• _Assigned task A_
In the blog post of daily observations, what was the delivery truck driver listening to?
• _Assigned task B_
Continue the blog post of daily observations from where it ends.
Document segment section start
Wednesday, June 18, 2008

Random Thoughts and Observations From My Day

After three days of cholera like symptoms and no caffeine, one can suffer from a withdrawal headache so severe one will totally understand why Amy Winehouse can't give up crack. And one will have empathy for her.

When asking your bug man if he can get in the shower, it might be helpful to substitute the word spray instead of get in order to avoid an awkward moment and look of sheer terror in his eyes. At least I think it was terror. It could have been confusion bordering on apprehensive interest. But I am going with terror.

It is entirely possible for an 8 year old boy to lose a pair of shorts. Which were folded and in his drawer. But he couldn't find them because he only looked in the stack of clothes neatly folded in his laundry basket. Because he didn't know he had to put away his own clothes now. And he would like a warning next time we make up new rules.

Some people are trying to adapt in this country. I was stopped beside a delivery truck at a stop light. I thought the driver had his radio up too loud. Until I realized he was listening to a CD teaching him conversational English. CD: "Mi camisa es amarilla." Driver: "My shirt is yellow."* I wanted to give him a thumbs up and a "Good for you Amigo!" But he was concentrating.
* I may have paraphrased here because I couldn't understand what the CD or the Driver were actually saying and this is one of the few phrases I remember after two years of Spanish in Jr. High. And then I moved on to French. Which has been a huge help living in AZ.

They should hang a sign over the self checkout lane at the grocery store that says "Please - No Morons." Seriously. If you can't use the self checkout without the assistance of a grocery store employee, please please please do not try when there are 5 other people standing in line waiting to self checkout. The whole point of self checkout is to checkout by yourself. This way you avoid the line at regular checkout because you are a big girl and you can do it yourself. And you are sick of the cashier asking why you always make tacos. It's not rocket science. It's scan the product, hear the beep, drop it in the bag. Scan, beep, bag. Then follow the directions on the screen to pay. If you can read, you can do it. As a matter of fact, I don't think you even have to read. I think there are cartoon pictures showing you the process. So please, I am begging you. If you have absolutely no knowledge of electronics and/or no computer skills whatsoever - stay the flip out of self checkout. I have perishables here. Jeez.
Document segment section end
Information provided section start
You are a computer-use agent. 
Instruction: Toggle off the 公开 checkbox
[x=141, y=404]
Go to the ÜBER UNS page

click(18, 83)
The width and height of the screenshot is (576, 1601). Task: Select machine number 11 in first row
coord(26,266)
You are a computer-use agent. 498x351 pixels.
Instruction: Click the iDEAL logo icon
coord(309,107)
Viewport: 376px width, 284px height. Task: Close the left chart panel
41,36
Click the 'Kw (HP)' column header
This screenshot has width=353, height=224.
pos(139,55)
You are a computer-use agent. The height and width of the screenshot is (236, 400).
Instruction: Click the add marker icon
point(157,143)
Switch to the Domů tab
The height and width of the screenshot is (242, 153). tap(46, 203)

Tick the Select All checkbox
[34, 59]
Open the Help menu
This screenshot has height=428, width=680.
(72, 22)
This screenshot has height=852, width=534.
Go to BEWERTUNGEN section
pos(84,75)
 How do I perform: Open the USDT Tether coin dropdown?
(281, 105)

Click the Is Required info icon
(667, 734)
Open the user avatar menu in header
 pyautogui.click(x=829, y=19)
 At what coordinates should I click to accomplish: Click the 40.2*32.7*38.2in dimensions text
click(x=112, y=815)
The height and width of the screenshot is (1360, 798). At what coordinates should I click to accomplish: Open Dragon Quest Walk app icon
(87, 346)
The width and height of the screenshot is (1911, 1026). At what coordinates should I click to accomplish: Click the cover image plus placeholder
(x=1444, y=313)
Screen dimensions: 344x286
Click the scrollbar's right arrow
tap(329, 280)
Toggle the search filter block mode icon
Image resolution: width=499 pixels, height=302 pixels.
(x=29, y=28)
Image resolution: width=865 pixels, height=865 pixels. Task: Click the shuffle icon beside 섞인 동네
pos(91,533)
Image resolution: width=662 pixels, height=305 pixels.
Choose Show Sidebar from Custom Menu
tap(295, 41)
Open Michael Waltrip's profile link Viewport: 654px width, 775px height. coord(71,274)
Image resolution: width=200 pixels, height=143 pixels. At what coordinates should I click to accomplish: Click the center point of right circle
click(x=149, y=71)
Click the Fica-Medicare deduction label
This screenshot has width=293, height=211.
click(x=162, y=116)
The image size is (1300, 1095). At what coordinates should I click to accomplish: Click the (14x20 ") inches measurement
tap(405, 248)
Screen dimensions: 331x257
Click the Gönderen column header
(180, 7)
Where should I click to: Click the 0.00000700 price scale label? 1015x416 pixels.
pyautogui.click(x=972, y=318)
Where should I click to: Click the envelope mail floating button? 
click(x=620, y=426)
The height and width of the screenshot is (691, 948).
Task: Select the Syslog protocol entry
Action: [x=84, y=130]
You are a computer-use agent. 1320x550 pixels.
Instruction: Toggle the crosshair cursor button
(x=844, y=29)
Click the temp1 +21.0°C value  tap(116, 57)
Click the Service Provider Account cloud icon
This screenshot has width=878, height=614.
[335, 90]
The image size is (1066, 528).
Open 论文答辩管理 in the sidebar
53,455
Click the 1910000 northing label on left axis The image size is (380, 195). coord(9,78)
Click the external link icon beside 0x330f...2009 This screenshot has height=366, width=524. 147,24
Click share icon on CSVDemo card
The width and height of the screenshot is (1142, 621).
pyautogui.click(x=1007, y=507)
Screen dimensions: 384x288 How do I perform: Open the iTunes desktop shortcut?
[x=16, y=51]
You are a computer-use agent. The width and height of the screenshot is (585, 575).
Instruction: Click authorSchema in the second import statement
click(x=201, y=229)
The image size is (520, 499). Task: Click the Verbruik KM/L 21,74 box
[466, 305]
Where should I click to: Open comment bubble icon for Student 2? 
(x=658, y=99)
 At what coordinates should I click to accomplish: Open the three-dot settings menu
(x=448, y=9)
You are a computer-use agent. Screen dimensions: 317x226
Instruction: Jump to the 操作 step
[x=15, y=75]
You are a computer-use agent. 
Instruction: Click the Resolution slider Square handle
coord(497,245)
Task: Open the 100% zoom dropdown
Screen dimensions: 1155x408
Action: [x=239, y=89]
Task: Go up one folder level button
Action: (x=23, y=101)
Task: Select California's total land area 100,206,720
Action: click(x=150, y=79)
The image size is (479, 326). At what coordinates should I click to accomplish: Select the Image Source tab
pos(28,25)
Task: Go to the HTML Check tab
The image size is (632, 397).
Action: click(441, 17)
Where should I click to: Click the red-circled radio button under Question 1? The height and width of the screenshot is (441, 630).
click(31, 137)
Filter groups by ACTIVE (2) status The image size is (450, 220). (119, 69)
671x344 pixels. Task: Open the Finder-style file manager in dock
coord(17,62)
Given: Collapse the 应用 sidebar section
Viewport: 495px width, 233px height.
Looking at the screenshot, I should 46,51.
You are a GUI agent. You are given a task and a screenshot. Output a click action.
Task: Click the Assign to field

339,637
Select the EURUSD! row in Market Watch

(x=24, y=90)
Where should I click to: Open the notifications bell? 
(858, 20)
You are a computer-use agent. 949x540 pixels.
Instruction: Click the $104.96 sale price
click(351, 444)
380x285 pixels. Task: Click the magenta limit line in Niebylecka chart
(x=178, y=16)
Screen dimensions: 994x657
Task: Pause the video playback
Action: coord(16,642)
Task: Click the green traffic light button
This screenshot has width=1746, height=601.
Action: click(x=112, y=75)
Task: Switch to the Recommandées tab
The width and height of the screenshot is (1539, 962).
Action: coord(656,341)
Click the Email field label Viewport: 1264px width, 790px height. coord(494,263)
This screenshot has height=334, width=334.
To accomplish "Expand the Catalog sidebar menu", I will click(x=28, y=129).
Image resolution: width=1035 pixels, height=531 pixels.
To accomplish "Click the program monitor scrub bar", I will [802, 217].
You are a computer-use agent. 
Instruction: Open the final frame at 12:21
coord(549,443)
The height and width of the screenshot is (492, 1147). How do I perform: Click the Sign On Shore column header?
Information provided section end
• _Task output A_
A CD teaching him conversational English.

• _Task output B_
Three days of cholera like symptoms and a blinding caffeine withdrawal headache will leave you with shaky legs, no energy, little patience, dry chapped lips, a sore throat, dark circles under your eyes, zero appetite . . . . and four point eight pounds lighter. Yep.

Totally worth it.


Sue said...

You are seriously a riot! Even with whatever's got you feeling so rotten, you totally crack me up.

I remember when I had mono when I was in college. I lost 40 lbs. in 2 months. It was awesome. I could sure use to get that again!

I hope you are feeling better soon!

Mom Taxi Julie said...

LOL too funny, did you buy diet coke at the store?

Katie said...

Yeah, I go weigh myself after the stomach flu, too. We're sick. (no pun intended!)

Are you going to STAY off Diet Coke? :) No guilt, I know you love it.

Becky said...

I am about 20 cases of cholera away from my goal weight.

IF only...

Anyhoo...I can't use the self checkout lane because I tend to lean on the scanner too much and the clerk rolls her eyes at me when the machine constantly keeps saying..."Please see cashier for assistance."


Not to mention that I usually have way too much stuff (Hot pockets) to want to scan it myself.

There really should be a "no heavy sighing" sign at those things the people behind you excercise a little more PATIENCE!


The Maid

Caitlin said...

Aprillll! Oh noes! I hope you feel better soon. I could seriously write columns about the grocery store and it's many ills.

And why SHOULDN'T you make tacos all the time? Um, hello, they are TASTY!

DevilsHeaven said...

OMG! I am SO there with you and the self check out! To add to it? HANG UP YOUR CELL so you can do some 2 handed beep and bag, um k? I have ICE CREAM melting here because YOU don't know how to say, "I'll call you back in 5 mins. I'm at the grocery store."

WILLIAM said...

I bet there are exterminators lining up to have your busniess now.

Roland Hulme said...

Four point eight pounds?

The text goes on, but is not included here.